The success of local Boards in directing improved health care across Queensland has prompted the State Government to devolve more power to local communities starting next month.
The Government will hand legal ownership of health-related land and buildings and staff employment responsibilities to regional Hospital and Health Services (HHSs) in a staged process over the next 12 months.
Minister for Health Lawrence Springborg said this decision reversed decades of centralised bureaucracy to revitalise Queensland Health by giving communities direct control of their health services.
“When HHS boards were established on 1 July 2012, they gave life to the Newman Government’s three–part plan to boost front line health services: patients first; local control; better performance,” Mr Springborg said.
“These further changes will place billions of dollars in local health assets under the direct control of local communities.
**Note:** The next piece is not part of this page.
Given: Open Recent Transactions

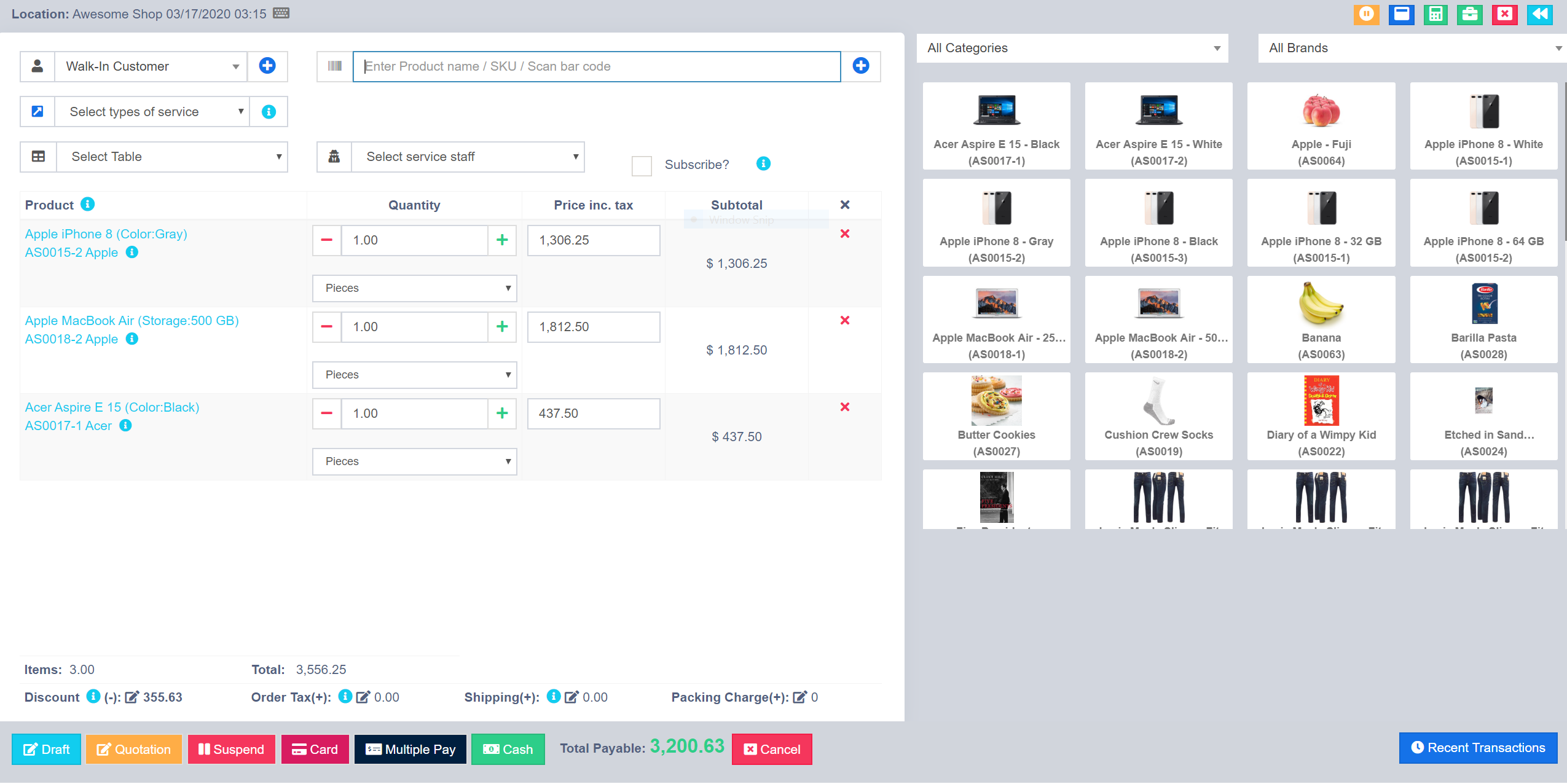Looking at the screenshot, I should 1479,748.
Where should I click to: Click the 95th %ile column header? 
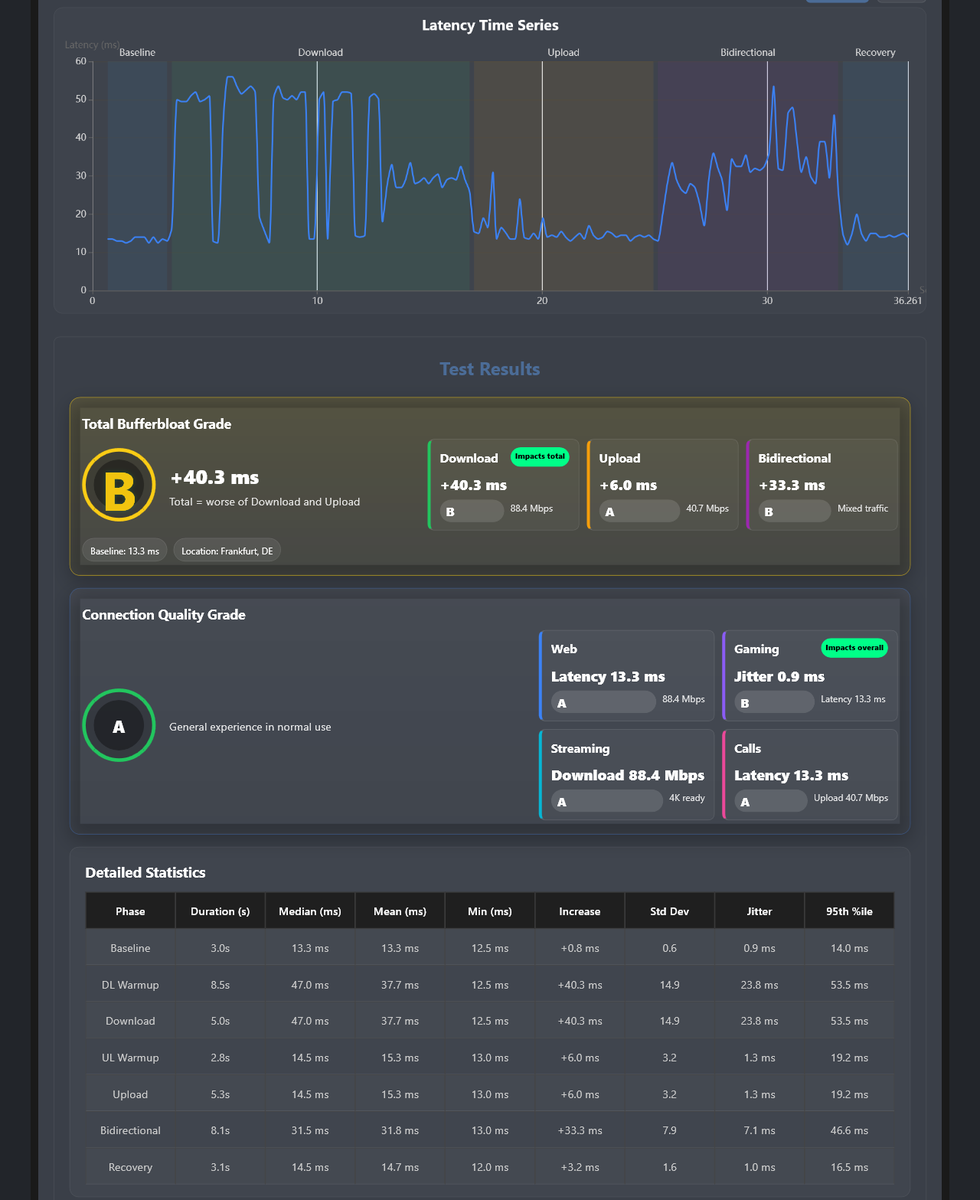coord(849,911)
Local accountability for their use and for the administration of health service staffing will extend this government’s commitment to a truly decentralised health system.
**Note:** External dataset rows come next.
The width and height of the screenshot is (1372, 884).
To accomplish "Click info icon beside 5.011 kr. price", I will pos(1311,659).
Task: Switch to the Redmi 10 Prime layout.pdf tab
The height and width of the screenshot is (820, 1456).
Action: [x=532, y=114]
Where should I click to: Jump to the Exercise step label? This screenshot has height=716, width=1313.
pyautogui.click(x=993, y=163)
”The Department of Health is not based on the ground in cities and towns across the state, but that’s where health boards and their staff make vital decisions about patient care every single day.”
Mr Springborg said currently health service employees were employed by the department, but from July 1 the employment of existing and future staff would become the responsibility of each respective HHS, in a seamless transfer.
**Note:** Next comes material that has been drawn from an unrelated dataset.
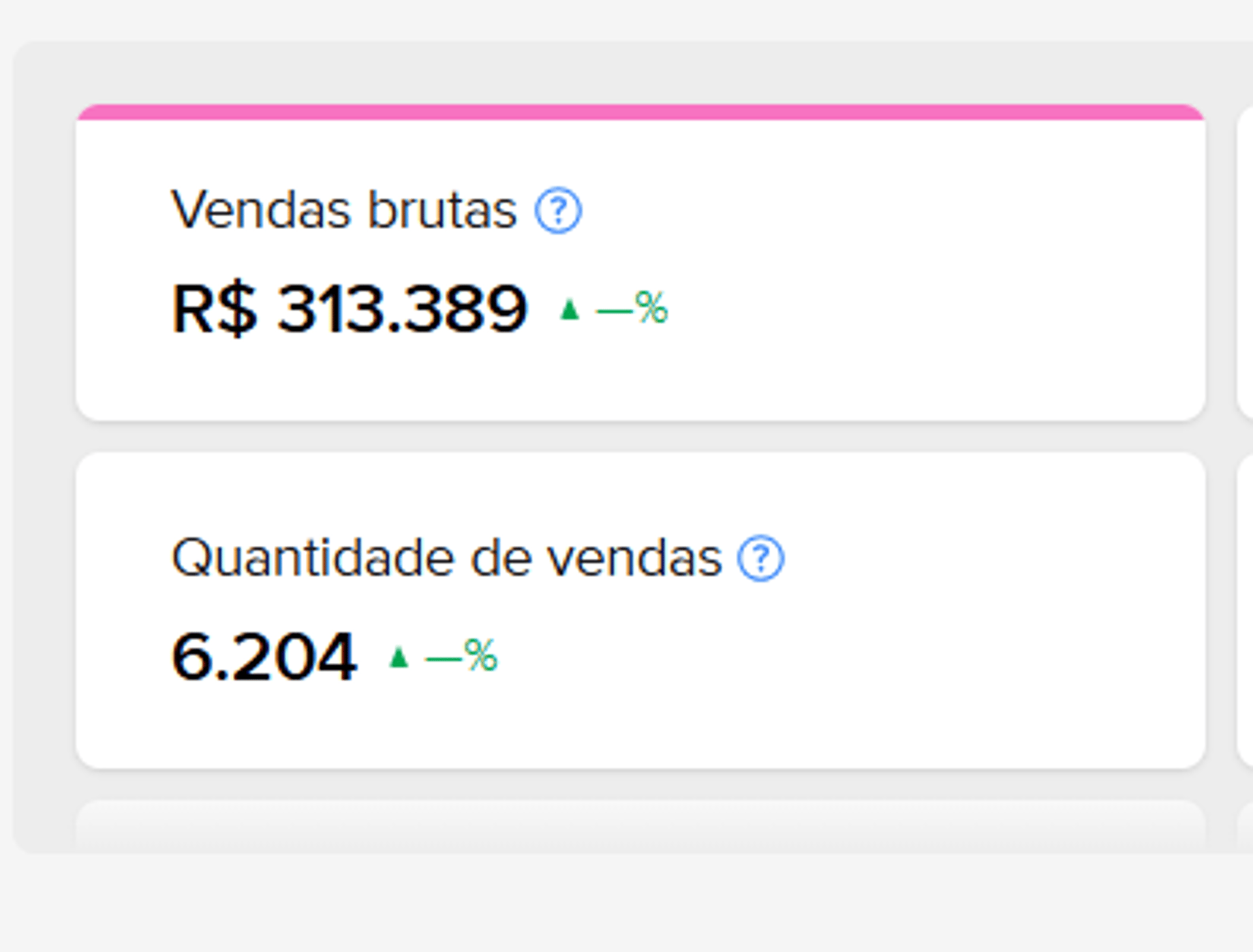Screen dimensions: 1253x952
Task: Click the Quantidade de vendas title text
Action: [x=446, y=558]
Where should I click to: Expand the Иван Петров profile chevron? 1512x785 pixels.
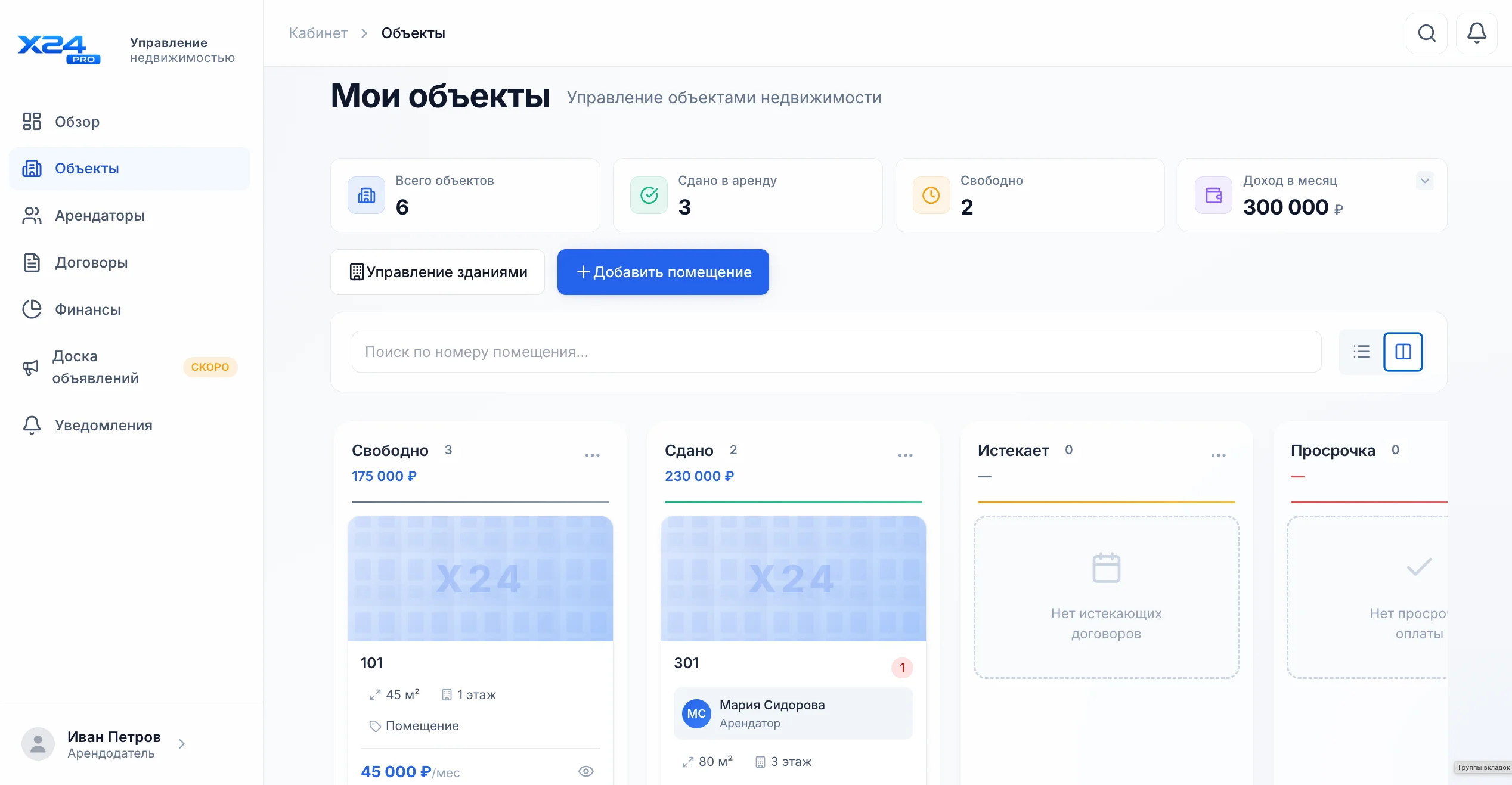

“These boards already deliver and perform a wide range of human resource functions so for staff there will be no significant change,” Mr Springborg said.
”The Director-General of Queensland Health, Ian Maynard, will remain responsible for setting state-wide conditions of employment. Existing employment conditions, including pay and superannuation arrangements, remain unchanged.”
Metro South Hospital and Health Service chief executive Dr Richard Ashby welcomed the transfer of land and buildings to HHSs.
‘Metro South HHS, which includes major hospitals like the Princess Alexandra and the Queen Elizabeth II Jubilee, will be one of the first health services to implement these changes,” Dr Ashby said.
”Although these changes won’t directly affect how we deliver healthcare to the community or our staff’s employment conditions, they do further symbolise our separation from the department.
”This is a great step forward for health services across the state as the decision making process returns to a grass roots level.”
Seventeen Hospital and Health Services (HHSs) were established as independent statutory bodies on 1 July 2012. The Cape York and the Torres Strait HHSs will merge on 1 July 2014, bringing the total number of health services to 16, each governed by a Hospital and Health Board.